Roland stared at me and I studied his handsome face with a new kind of keenness, searching for signs for whether I could really trust him or not.

The screaming fact that my previous incarnation had been murdered was undeniable. Had he fallen the stairs or been poisoned – that could still have been taken as an accident or a suicide. But a dagger struck right in the ribcage where the Grand Master's heart, heart, heart had once beaten – that was not debatable.

The Grand Master had been slain. I had seen it in my nightmare, where I had been the man who died. But in the dream, there had been pale snakes, and the Naga had been there with me, up until the moment when the enemy had come out of the shadows and murdered me with the strangely familiar dagger.

This was the 'game over' site of my previous life. In games, corpses evaporated just like slain enemies, and one didn't have to face them upon one's return to the levels past. In real life, however, skeletons remained there for years to come, and secrets only slowly dissolved, with much repulse, until they had turned into myths and mysteries of antiquity. Tombs far enough in the past to be opened and excavated.

Roland was taking steps towards a dark vault that seemed to contain further ascending stairs.

"Don't go!" I exclaimed to him. "Please, stay with me."

He stopped and instantly came back to me. He just stared at me.

"Are you alright, bro?" he asked.

"Of course not", I said. "This man here... Your Grand Master..."

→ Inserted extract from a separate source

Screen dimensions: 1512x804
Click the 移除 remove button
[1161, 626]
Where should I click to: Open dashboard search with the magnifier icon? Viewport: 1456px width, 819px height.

I couldn't get the words out. On the floor, I saw the cracked splinters of the big jar someone had tried to push on us from the upper mezzanine. The jar that had nearly crushed Prince Sen.

"I saw all of this in my dreams", I said. Roland stared at me with scared eyes. "In the dream, there were dangerous snakes, and the enemy was lurking right there." I pointed at the vault which he had been about to check out.

"But it's alright now", he said. "I'm here." He sounded unnatural.

It was not alright, I thought. There was a skeleton of a murdered man in front of us. A man who had been me. A man who had cared for the boys. But I took a deep breath and let the cold calm return.

"We check it out together, alright?" I suggested, and Roland nodded. "Together we have less to fear."

He saw I stared at the skeleton in a state of great agony.

"I can go away", he said, as if he sensed I had a past with the skeleton. "If you want to be alone for a moment." But I realized his departure was the last thing I wanted.

"No, Roland", I said, with the calm. "I'm happy you're here with me. Else this would be... a bit too much."

Roland stared and held the light while I investigated the skeleton. The bony hand wore a ring – just one – with the image of a lion on it. Without thinking much, I took the ring and put it in my pocket. I would later wonder why I did that, but I could not recall a particular reason, and Roland didn't protest.